201. Nancy Finlay, “Founding Brothers: Daniel Wright Kellogg, Elijah Chapman Kellogg, and the Beginnings of Lithography in Hartford” Vol. 32, No. 2 (Autumn 2007), 16-27.

Daniel W. Kellogg and his brother Elijah Kellogg established D.W. Kellogg & Co. in Hartford sometime shortly after June 1831, and by November 1833 the firm was shipping substantial numbers of prints to North Carolina by packet ship. The Kelloggs opened their own retail shop on Main Street in Hartford in 1834. Competing lithographic firms in Hartford included Z.E. Adams & Co. (1834), Case & Waters (1833-36), and Case & Skinner (1842); all were short-lived compared to the Kelloggs, although Lucius Case was involved in lithography for a number of years with several different partners, concluding with William Green, from 1849-1852. Early Kellogg subjects included “fashion plates” such as Emeline (1834) andSarah (1835), portraits, and reproduction prints. The address “110 Main Street” appears on prints published between 1837 and 1840, for exampleGirl at her Studies and Blind Man’s Buff (after Fragonard). D.W. Kellogg & Co. was dissolved in July 1840; at that point Daniel W. Kellogg’s two younger brothers, Elijah and Edmund, became the principal partners in the firm, which continued to operate as E.B. & E.C. Kellogg. Kellogg & Bulkeley, the successor to E.B. & E.C. Kellogg continued on into the twentieth century, finally merging with Case, Lockwood & Brainard in 1947 to form Connecticut Printers.

202. Aimee Newell, “Symbols of Brotherhood: A Primer on Masonic Prints,” Vol. 32, No. 2 (Autumn 2007), 16-27.

For the scholar, the curator, and the collector, Masonic symbols and objects are often a source of confusion, more than anything else. This article aims to uncloak Masonic prints, exploring the role that they played in the lodge and at home. The article is illustrated with documents and decorative prints from the collection of the National Heritage Museum in Lexington, Massachusetts. Masonic lodges relied on a wide range of printed documents, forms, and decorations to assist with learning rituals, remembering the teachings of “the Craft,” and accomplishing lodge business. Some prints memorialize famous Masons like George Washington and Paul Revere.

The article provides an overview of functional Masonic charters, summonses, and certificates, along with decorative and instructive Masonic prints. These items found a ready market not only among lodges, where they could be framed and hung for easy reference during rituals and ceremonies, but also in the homes of Freemasons, where they were colorful and decorative reminders of Masonic values. The Masonic fraternity grew up along with the United States, influencing and being influenced by American aesthetics, values, and citizens.
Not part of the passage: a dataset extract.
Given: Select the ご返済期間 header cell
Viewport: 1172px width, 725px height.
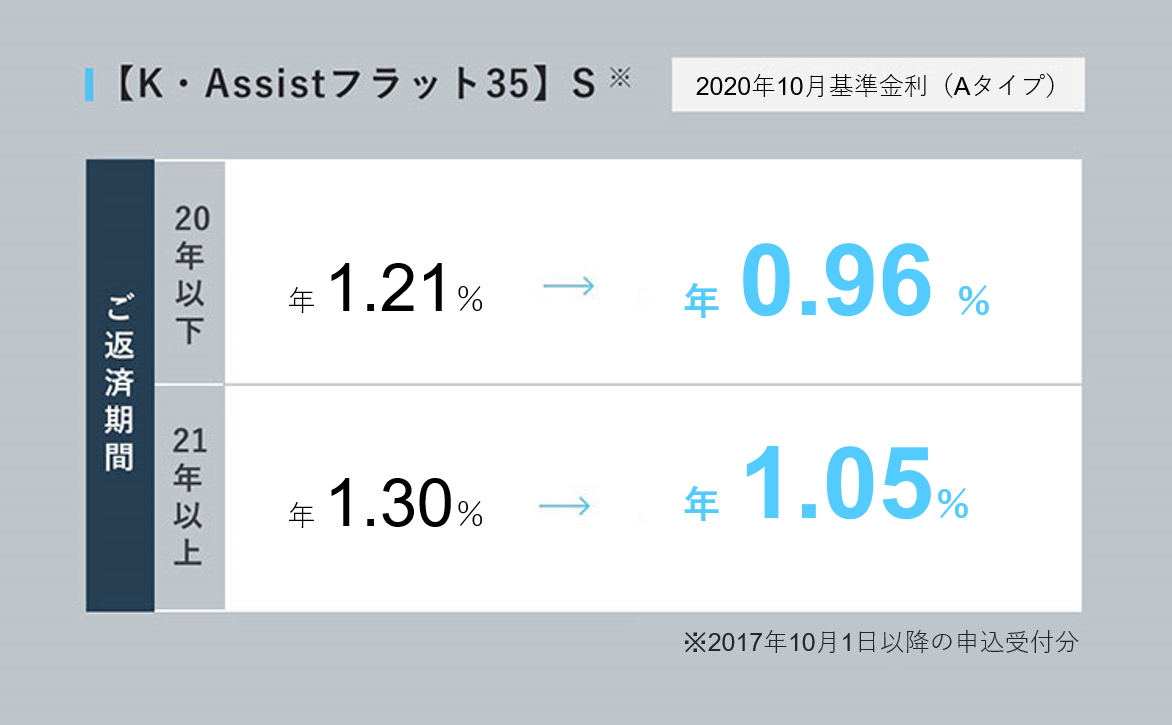Looking at the screenshot, I should click(x=120, y=386).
The artifacts of American Freemasonry and those of other fraternities have much evidence to offer for an expanded understanding of life in the past.

203. James S. Brust, “Yet Another Currier & Ives,” Vol. 32, No. 2 (Autumn 2007), 42-43.
This is the latest in a series of articles in Imprint since 1999 that have presented unusual items published by Currier & Ives, or examples of C&I images copied by others. This article features a single, remarkable, unconventional Currier & Ives lithograph. It is a political broadside issued to convince voters not to support a prohibition initiative in some unspecified election, adorned with a small version of the early 1860s C&I print Freedom to the Slaves, and worded to make it seem that Abraham Lincoln himself, though already dead, was appealing to voters to oppose prohibition.